PRIDE Industries employs 3,400 people with disabilities across 16 states. That is more than half PRIDE’s workforce, so it's not just a PR move, but rather a core part of the company’s socially responsible mission.
According to Mike Douglas, PRIDE’s General Manager, PRIDE gives people a sense of purpose and gainful employment and that improves lives. Next time you use one of your Transact devices on campus, feel good knowing that lives were changed in its creation.
At the booth, Thomas, alongside membership engagement manager, John Ogle, met with a number of campus administrators – both members and potential members – to share association plans and learn what campuses need in terms of support.
NACCU provides both in-person and virtual educational opportunities throughout the calendar year targeted directly at higher education card and identity professionals.

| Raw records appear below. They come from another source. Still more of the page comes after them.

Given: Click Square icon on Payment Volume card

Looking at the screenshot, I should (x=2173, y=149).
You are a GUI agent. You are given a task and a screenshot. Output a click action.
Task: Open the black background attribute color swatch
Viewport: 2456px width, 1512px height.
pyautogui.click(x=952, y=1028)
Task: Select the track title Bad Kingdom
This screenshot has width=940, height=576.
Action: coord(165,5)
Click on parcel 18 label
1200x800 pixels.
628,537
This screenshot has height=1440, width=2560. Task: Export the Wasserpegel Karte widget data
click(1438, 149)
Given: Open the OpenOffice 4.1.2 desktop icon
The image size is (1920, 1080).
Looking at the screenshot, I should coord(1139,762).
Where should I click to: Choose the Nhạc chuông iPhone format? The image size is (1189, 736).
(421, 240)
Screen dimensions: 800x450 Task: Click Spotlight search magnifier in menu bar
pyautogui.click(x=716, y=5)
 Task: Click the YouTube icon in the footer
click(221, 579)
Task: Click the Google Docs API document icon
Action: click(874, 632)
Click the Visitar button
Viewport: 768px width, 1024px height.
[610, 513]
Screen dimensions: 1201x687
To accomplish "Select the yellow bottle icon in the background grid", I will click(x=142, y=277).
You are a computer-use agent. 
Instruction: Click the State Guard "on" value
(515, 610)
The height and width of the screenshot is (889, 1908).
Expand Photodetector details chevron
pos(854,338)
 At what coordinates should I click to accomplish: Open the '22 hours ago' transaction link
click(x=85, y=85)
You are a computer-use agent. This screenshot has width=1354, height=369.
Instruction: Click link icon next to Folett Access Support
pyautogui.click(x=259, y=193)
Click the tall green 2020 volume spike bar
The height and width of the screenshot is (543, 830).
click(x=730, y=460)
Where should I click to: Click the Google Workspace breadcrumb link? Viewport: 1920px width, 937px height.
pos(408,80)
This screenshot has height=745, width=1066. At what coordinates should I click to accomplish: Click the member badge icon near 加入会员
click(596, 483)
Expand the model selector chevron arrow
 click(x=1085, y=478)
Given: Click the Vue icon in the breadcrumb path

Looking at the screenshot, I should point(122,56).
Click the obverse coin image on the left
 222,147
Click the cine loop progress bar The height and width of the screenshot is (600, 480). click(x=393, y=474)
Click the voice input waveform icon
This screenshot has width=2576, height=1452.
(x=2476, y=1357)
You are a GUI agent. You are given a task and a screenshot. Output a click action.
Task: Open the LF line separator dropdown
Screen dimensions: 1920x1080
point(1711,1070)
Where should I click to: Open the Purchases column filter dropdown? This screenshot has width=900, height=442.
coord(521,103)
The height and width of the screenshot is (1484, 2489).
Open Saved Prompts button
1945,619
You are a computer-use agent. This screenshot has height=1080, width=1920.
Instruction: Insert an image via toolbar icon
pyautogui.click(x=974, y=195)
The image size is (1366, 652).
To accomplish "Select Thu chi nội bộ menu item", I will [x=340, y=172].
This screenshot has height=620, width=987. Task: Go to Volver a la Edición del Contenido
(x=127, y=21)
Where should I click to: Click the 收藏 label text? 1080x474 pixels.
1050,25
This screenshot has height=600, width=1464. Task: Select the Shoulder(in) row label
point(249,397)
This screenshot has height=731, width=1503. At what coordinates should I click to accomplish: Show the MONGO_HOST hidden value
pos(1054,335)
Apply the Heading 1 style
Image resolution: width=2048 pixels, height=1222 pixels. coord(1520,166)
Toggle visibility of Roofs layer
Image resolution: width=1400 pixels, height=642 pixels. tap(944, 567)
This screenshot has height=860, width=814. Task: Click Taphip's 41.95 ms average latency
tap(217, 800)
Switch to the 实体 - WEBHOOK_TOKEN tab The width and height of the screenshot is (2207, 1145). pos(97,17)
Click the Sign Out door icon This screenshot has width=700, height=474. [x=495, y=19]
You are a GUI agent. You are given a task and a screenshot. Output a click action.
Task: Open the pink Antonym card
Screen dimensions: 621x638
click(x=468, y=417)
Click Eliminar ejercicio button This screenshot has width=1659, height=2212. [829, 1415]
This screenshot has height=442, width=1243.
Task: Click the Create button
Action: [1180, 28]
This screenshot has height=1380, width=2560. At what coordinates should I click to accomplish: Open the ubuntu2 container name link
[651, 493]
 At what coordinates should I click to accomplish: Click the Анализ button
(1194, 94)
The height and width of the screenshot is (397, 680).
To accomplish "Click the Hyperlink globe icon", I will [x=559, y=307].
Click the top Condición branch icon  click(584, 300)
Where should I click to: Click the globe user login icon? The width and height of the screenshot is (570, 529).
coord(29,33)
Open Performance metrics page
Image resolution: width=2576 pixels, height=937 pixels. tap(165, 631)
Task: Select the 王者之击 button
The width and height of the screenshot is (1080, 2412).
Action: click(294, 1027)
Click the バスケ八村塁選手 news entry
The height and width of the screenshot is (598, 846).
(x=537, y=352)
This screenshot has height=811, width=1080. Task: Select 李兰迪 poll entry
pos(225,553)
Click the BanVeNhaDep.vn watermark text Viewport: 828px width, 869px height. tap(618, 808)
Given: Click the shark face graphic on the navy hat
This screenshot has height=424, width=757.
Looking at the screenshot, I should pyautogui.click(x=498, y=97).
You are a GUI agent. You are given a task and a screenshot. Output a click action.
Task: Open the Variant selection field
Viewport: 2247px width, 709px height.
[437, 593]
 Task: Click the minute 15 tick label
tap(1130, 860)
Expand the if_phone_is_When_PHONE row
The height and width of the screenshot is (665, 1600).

The optical barrier turnstiles are ideal for rec centers, student housing, dining halls and libraries, says Dan Gardner, Security Sales for Alvarado. He says that the turnstiles detect wrong-way entry and enforce one-to-one access by eliminating tailgating. It can also reduce staffing needs by removing the human the need for a person to scan ID cards at dining and other locations.
“We have turnstiles at Georgia State University providing data for their analytics on rec center usage,” explains Jerry Cooper, CooperCraft CEO. “They are great looking pieces and they can be customized with etching for each institution."
According to Tyler Webb, Assa Abloy Regional Manager, some campuses are seeking added security for residence halls. “We are hearing from institutions that are beginning to question if a single credential is enough for securing living spaces,” he says. "This new reader is designed to address that need."